• [Data supplied]:
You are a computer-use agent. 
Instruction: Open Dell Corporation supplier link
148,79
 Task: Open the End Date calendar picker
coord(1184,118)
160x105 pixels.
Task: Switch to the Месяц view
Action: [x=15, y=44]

• [Your assignment]: The listing above is to be restated word for word.

• [Result of this task]:
You are a computer-use agent. 
Instruction: Open Dell Corporation supplier link
148,79
 Task: Open the End Date calendar picker
coord(1184,118)
160x105 pixels.
Task: Switch to the Месяц view
Action: [x=15, y=44]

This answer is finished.